**Übung**
Wiederhole bitte wortgetreu nur den Teil der Einträge, der mit der Zeile mit „Given: Click the“ beginnt und mit der Zeile mit „pos(623,23)“ endet, beide Zeilen eingeschlossen.

**Eingaben zur Übung**
····················

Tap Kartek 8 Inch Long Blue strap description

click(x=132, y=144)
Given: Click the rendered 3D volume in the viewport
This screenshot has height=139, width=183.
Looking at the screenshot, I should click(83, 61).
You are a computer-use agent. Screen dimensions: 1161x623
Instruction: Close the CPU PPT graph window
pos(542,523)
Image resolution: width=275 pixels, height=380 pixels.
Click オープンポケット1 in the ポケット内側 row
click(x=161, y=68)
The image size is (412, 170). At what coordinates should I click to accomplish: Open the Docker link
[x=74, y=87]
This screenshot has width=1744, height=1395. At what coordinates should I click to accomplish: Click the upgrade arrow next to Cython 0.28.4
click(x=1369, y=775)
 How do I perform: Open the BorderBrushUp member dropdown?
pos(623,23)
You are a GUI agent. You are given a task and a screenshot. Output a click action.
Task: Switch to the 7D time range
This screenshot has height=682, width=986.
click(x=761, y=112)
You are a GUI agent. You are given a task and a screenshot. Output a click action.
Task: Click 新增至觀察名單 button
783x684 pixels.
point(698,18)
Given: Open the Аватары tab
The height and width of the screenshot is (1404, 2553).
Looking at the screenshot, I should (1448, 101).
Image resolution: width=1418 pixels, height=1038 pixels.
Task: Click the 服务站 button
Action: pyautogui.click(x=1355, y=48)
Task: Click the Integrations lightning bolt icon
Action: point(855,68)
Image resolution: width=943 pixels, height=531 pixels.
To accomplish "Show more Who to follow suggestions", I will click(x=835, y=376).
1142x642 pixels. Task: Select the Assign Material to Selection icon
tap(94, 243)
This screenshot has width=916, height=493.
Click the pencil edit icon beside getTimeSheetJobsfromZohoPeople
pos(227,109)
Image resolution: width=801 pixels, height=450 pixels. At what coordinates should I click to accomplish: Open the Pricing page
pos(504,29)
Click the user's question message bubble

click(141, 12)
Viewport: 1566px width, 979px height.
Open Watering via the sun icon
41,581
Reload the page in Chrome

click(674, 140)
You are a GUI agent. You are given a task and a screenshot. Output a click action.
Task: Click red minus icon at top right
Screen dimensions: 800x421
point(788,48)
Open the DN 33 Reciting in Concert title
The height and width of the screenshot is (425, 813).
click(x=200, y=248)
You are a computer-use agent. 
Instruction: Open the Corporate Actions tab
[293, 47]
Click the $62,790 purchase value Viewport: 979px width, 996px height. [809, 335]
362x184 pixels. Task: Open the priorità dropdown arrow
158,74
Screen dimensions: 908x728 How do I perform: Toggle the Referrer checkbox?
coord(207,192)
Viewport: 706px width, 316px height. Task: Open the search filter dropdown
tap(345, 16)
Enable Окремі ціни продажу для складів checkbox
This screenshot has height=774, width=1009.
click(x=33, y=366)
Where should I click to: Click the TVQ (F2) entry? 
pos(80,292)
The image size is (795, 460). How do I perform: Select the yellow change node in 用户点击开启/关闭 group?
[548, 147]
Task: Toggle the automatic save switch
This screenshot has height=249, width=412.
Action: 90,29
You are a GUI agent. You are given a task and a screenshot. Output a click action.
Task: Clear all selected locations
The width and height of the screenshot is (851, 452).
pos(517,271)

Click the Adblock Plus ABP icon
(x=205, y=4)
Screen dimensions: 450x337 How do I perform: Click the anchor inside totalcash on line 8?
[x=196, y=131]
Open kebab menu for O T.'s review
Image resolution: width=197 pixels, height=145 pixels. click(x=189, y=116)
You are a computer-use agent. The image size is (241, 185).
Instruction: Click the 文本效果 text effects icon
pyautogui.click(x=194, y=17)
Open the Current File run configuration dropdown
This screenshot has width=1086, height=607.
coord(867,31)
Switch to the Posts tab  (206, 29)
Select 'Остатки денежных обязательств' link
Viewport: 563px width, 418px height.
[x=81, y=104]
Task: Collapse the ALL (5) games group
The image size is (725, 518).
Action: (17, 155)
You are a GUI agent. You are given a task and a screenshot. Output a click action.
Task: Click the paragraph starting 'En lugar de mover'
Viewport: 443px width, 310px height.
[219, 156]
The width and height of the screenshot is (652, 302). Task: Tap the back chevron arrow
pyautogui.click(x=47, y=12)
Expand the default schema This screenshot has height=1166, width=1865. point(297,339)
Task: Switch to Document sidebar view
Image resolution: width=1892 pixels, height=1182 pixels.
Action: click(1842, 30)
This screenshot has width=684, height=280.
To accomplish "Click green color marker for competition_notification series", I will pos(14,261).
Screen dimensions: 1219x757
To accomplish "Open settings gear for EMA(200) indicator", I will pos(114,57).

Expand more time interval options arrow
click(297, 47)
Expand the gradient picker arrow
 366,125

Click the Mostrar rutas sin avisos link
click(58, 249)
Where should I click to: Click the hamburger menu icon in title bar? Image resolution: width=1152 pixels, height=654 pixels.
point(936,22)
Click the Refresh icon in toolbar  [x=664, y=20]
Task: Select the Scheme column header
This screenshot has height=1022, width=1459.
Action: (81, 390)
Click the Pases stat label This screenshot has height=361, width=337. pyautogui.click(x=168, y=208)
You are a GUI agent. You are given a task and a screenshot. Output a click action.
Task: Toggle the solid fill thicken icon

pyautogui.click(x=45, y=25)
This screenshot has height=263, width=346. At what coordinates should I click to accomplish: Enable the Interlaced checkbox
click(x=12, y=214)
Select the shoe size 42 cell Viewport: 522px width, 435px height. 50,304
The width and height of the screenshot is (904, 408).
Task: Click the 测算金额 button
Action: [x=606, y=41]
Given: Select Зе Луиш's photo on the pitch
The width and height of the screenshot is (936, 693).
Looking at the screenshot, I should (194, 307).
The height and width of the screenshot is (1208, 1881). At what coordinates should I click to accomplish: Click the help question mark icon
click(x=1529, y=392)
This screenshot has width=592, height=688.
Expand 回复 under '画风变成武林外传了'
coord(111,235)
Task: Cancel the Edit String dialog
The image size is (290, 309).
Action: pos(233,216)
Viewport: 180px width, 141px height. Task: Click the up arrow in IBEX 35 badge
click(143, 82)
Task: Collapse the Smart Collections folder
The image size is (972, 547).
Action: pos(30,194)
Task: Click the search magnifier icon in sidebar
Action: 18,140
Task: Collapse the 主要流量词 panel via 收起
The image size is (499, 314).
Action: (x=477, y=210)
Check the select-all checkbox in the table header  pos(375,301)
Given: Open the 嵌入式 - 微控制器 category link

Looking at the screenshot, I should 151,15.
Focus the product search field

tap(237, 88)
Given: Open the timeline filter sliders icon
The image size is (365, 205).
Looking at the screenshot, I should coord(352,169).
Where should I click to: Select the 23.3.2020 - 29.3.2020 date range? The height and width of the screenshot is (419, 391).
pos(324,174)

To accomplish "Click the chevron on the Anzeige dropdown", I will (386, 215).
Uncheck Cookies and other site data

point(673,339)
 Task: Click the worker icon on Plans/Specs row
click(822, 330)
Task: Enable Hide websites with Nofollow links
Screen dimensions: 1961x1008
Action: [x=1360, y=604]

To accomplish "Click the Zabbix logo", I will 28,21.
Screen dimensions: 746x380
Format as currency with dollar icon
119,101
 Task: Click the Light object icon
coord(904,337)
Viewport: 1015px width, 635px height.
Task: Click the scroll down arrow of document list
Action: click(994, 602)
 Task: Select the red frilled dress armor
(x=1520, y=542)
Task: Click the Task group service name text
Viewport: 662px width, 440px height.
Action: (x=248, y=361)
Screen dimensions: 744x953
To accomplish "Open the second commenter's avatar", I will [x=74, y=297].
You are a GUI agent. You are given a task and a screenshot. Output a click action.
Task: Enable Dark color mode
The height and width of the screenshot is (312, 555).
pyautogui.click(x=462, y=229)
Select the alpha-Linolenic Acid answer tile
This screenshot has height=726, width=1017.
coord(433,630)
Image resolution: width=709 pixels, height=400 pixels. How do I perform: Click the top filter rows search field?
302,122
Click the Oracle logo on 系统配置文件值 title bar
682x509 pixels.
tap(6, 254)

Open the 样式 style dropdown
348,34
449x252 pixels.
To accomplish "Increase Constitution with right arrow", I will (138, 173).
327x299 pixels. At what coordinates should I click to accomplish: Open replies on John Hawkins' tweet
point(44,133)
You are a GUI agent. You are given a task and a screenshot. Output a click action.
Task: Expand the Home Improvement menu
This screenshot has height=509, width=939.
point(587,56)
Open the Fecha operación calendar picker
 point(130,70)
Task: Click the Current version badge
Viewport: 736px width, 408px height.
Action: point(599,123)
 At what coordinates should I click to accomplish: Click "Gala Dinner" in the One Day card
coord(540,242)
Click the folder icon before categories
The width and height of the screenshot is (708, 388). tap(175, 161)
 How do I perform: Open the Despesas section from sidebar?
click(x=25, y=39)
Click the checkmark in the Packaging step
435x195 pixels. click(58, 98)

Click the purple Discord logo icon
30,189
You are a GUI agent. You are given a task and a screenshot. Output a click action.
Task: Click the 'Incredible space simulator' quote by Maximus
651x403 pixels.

····················

**Die Ausgabe**
Given: Click the rendered 3D volume in the viewport
This screenshot has height=139, width=183.
Looking at the screenshot, I should click(83, 61).
You are a computer-use agent. Screen dimensions: 1161x623
Instruction: Close the CPU PPT graph window
pos(542,523)
Image resolution: width=275 pixels, height=380 pixels.
Click オープンポケット1 in the ポケット内側 row
click(x=161, y=68)
The image size is (412, 170). At what coordinates should I click to accomplish: Open the Docker link
[x=74, y=87]
This screenshot has width=1744, height=1395. At what coordinates should I click to accomplish: Click the upgrade arrow next to Cython 0.28.4
click(x=1369, y=775)
 How do I perform: Open the BorderBrushUp member dropdown?
pos(623,23)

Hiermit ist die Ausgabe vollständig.